I was trying to import 2 gVCF files named “sample1.wf_snp.gvcf.gz” and “sample2.wf_snp.gvcf.gz” intp hail and converting them into VDS with code below
sample1_gvcf_uri = <s3_location_of_gvcf>
sample2_gvcf_uri = <s3_location_of_gvcf>
gvcfs = [
sample1_gvcf_uri,
sample2_gvcf_uri,
]
combiner = hl.vds.new_combiner(
output_path=vds_uri,
temp_path=f'{vds_prefix}/checkpoints/',
gvcf_paths=gvcfs,
use_genome_default_intervals=True,
reference_genome='GRCh38',
branch_factor=50, # number of inputs combined in one VDS
target_records=500_000 # number of rows per partition
)
And this simple run produces an error which is found below and the example line
...error while parsing line
chr2 64442119 . C CAAAAAAAAAAAA,CAAAAAAAAA,<NON_REF> 8.49 PASS F GT:GQ:DP:AD:AF:PL 1/2:8:21:0,6,5,0:0.2857,0.2381:59,28,4,28,0,4,990,990,990,990
NumberFormatException: For input string: "0.2857,0.2381"

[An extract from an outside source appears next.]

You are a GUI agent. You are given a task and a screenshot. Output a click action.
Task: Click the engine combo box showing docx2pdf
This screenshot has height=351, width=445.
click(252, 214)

The error probably was refering to the AF INFO field.
I have tried to import this vcf with
mt = hl.import_vcf(sample1_gvcf_uri, reference_genome="GRCh38", force_bgz=True)
mt.describe()
This works with some warning complaining that my gvcf should end with “.vcf[.bgz, .gz]” but it still manages to import that, assuming the mt.describe() outputs the various mt metric it is supposed to and hence by inference the import worked…
Is there any way I can bypass this issue with the new_combiner?